Pénurie de personnel infirmier au Québec

2009/01/21 | Par Nadine Lambert

L’auteure est infirmière au CHU Sainte-Justine et responsable du personnel des soins infirmiers et cardiorespiratoires à la Fédération de la santé et des services sociaux (FSSS–CSN)

L’étude des économistes du Centre interuniversitaire de recherche en analyse des organisations (CIRANO) sur la pénurie de personnel infirmier, publiée en début de semaine, laisse entendre que la crise n’est pas aussi grave qu’elle l’est.

Au fond, le problème tiendrait simplement au fait que les infirmières et les infirmiers ne travaillent pas assez d’heures par semaine comparativement à leurs collègues du reste du Canada.

Pour remédier à cette situation, un bon moyen de diminuer la pénurie de 25 % serait d’augmenter leur « intensité » de travail de 10 % par différentes mesures d’incitation au travail.

Quant aux heures supplémentaires obligatoires imposées dans plusieurs établissements du réseau, l’étude mentionne qu’il n’y aurait pas lieu de s’en surprendre puisque seulement 628 infirmières et infirmiers sont tenus de faire « beaucoup » d’heures supplémentaires, sans jamais en préciser le nombre ni les impacts sur leur vie personnelle.

La même étude suggère enfin d’introduire le sacro-saint ticket modérateur pour réduire la pénurie d’infirmières en limitant le nombre de patients.

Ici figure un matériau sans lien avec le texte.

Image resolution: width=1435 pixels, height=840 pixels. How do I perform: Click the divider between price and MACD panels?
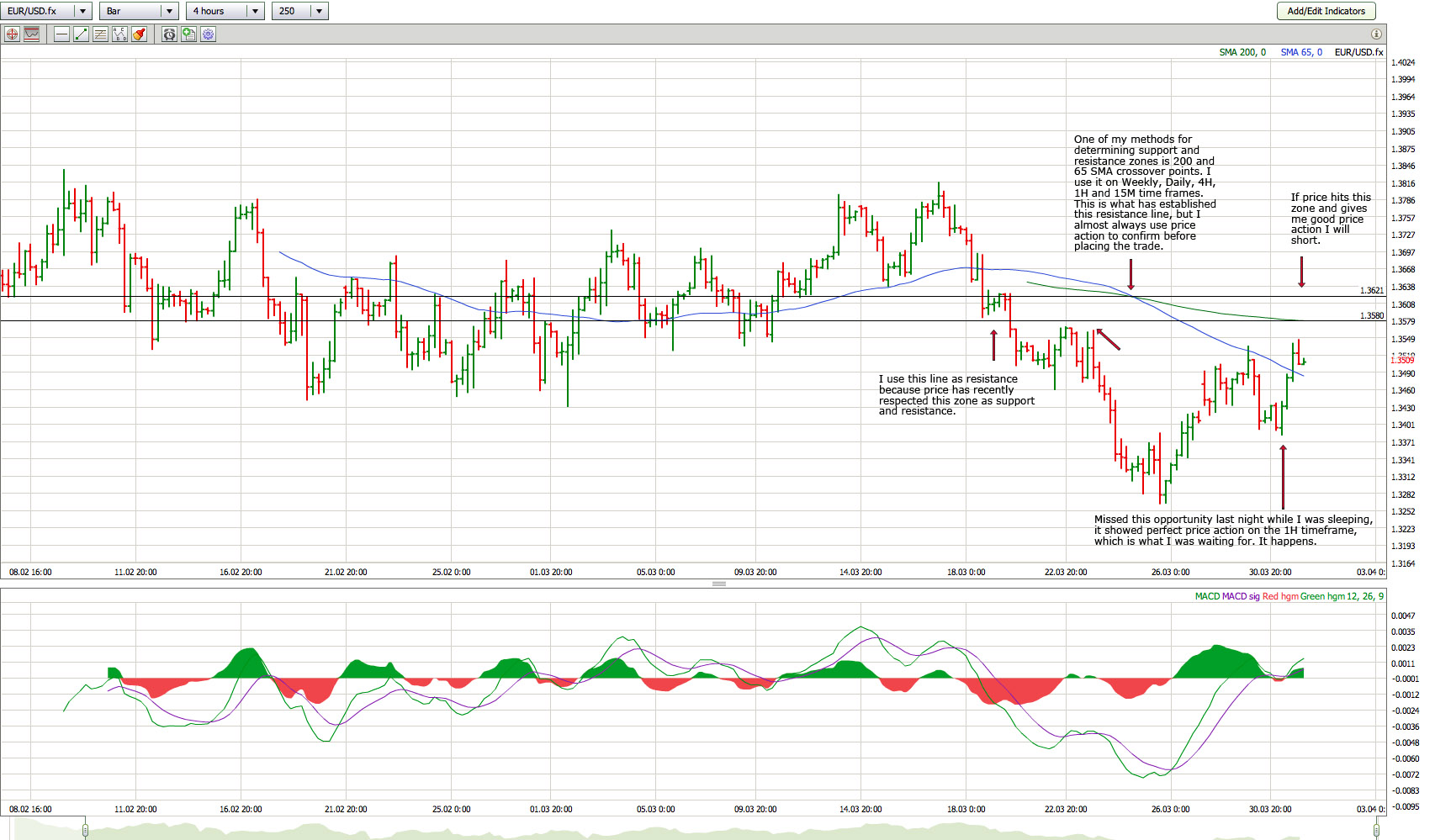[x=718, y=584]
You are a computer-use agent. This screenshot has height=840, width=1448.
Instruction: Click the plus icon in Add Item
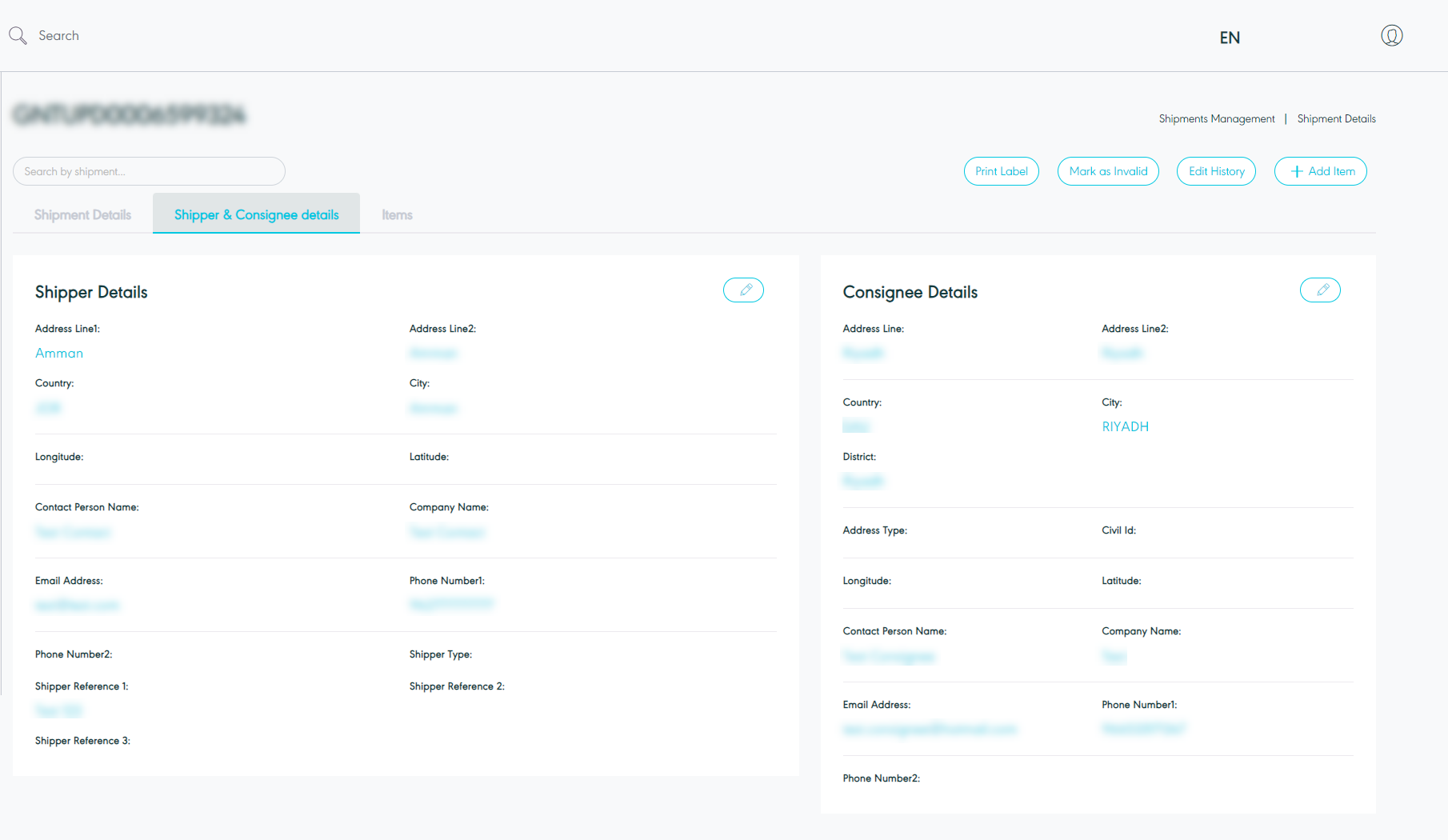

Cette solution n’étonne aucunement du fait qu’elle émane de Claude Monmarquette, membre associé au CIRANO et ex-président du groupe de travail sur la tarification des services publics.

Le hic dans cette analyse basée sur une étude des heures travaillées par le personnel infirmier, c’est qu’elle ne donne qu’un portrait superficiel et biaisé de la situation et n’offre aucune perspective réjouissante.

Elle ne tient aucunement compte de la charge de travail et de la complexité des soins donnés dans les services comme dans les urgences, les soins critiques en néo-natalité, en oncologie ou encore chez les grands brûlés.

L’étude CIRANO passe sous silence les impacts de la place occupée par une main-d’œuvre indépendante souvent ignorante des règles et des processus en vigueur sur l’organisation du travail, de même que les effets de la démotivation et de l’épuisement professionnel.

Pas un mot sur le travail de nuit et de soir ni sur le vieillissement du personnel infirmier dans les blocs opératoires, alors que plus de la moitié des effectifs partira à la retraite d’ici les prochaines années.

Pas un mot non plus sur l’apport des autres catégories d’emplois comme les infirmières auxiliaires et les préposé(e)s aux bénéficiaires.

Le rapport CIRANO n’apporte rien de neuf au débat sur la pénurie de personnel infirmier, sinon que de suggérer que les efforts consacrés jusqu’ici par les différents intervenants pour trouver des solutions sont inutiles.

Au contraire, la Fédération de la santé et des services sociaux (FSSS–CSN) a depuis longtemps fait valoir aux employeurs et au ministère de la Santé et des Services sociaux l’urgence de reconnaître les effets de cette pénurie sur le personnel et la population.

Elle a proposé de mettre en place des moyens efficaces et récurrents pour améliorer les conditions de pratique et de travail. Déjà, 18 projets de révision de l’organisation du travail sont en cours dans autant d’établissements du réseau. Voilà une façon bien concrète et positive de contribuer au débat.